On his feet, Avery tracked his rifle for threats. From the crumpled heap in which the downed terrorist lay, Avery was certain he was dead, but he discharged a single round into the side of the man’s head to make sure, and kicked the submachine gun away from his hands.
Another burst of automatic fire came from the doorway.
Avery reacted, dropped to one knee, and kept his head low, to present a smaller target, and fired back, forcing the gunman back inside the house, behind the doorjamb for cover. With his partner down, this one would be more cautious now.
Without any more muzzle flashes or other sources of ambient light, Avery’s night optics automatically engaged again, casting his world into shades of green. He ripped the M84 from his vest and pulled the pin as he stood up, commencing the grenade’s three second fuse. He took a step forward, released the grenade in the air through the open doorway and into the black, open space of the living room, and fired another couple shots to keep the gunman back.
The terrorist inside likely heard or saw the grenade hit, panicked, and leapt behind the nearest cover he could find. Avery could hear the frantic movement and a shout in Uzbek. The stun grenade detonated a second later. A brilliant white flash lit up the interior of the living room, bright enough to immediately over-stimulate and temporarily blind the photoreceptors of the eyeball’s retinas, blinding anyone within several feet, accompanied by a resounding and deafening blast powerful enough to disturb the fluids inside the ear and disrupt a person’s balance and coordination, as well as induce nausea.
Avery bolted. He jumped over the first Uzbek corpse, and passed the threshold into the darkened house. He controlled his breathing, taking deep breaths in and out, so that a steady stream of oxygen supplied his brain. His eyes scanned, constantly moving around, side to side and up and down, taking in everything and never become fixated on one point, and he never stopped moving.
The furniture — two heavy, square tables and a double couch — were overturned and positioned across the floor, along with stacks of lumber, cinder blocks, and metal and wire cages taken in from outside, to create cover for firing positions as well as obstacles for the entry team. The house otherwise appeared to be sparsely furnished. Most Tajik households couldn’t afford much, and Tajiks generally opted to sit on the floor on rugs at low tables.
The terrorist was barely four feet away from Avery as he came through the doorway. Avery watched him stumble and trip over a table leg while his head spun frantically around, like he was inebriated. He was completely oblivious to Avery’s entry and anything else taking place around him. The effects of the stun grenade could last up to several seconds, more than enough time for a tactical unit to make a dynamic entry and clear a room of hostiles.

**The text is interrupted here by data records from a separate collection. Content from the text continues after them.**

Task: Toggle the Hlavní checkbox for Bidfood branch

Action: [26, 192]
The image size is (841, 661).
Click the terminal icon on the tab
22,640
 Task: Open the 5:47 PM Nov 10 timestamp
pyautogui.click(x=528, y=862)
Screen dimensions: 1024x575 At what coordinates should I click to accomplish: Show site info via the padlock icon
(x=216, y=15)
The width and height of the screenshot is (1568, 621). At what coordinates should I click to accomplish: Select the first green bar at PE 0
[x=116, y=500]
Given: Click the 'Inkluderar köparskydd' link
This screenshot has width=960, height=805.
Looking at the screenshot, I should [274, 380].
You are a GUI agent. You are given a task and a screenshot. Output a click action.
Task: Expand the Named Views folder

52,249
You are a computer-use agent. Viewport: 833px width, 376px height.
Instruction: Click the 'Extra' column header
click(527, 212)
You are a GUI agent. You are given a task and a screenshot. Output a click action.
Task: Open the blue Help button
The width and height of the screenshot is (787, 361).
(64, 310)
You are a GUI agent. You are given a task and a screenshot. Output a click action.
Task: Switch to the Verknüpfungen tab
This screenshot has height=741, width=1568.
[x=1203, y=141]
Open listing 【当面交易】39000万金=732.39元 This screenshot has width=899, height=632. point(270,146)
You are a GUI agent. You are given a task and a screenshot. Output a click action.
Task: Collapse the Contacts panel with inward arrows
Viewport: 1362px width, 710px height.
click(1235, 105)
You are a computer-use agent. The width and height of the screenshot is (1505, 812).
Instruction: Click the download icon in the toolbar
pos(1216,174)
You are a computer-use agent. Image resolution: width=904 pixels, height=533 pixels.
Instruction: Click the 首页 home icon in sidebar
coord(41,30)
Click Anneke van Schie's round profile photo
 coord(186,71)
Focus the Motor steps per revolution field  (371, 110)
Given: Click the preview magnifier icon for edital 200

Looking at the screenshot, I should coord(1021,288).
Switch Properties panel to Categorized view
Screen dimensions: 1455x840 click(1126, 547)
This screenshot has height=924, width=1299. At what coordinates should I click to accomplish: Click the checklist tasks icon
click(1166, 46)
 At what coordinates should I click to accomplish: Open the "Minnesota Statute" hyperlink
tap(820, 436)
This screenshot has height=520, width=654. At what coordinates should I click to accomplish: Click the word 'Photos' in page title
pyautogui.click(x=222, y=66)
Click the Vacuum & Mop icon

Moving left, his back to the wall, Avery aligned his sights, passed the aiming aperture over his target, and double tapped the trigger, drilling the terrorist through his head. Two little red puffs appeared in the air for a quick second, while little bits of skull and brain flew. The terrorist collapsed onto the floor in stages, first dropping onto his knees, simultaneously dropping his rifle, and finally plopping forward onto his face. As he stepped over the body, Avery kicked the submachine gun away from its hand and fired one more shot into the back of the man’s head.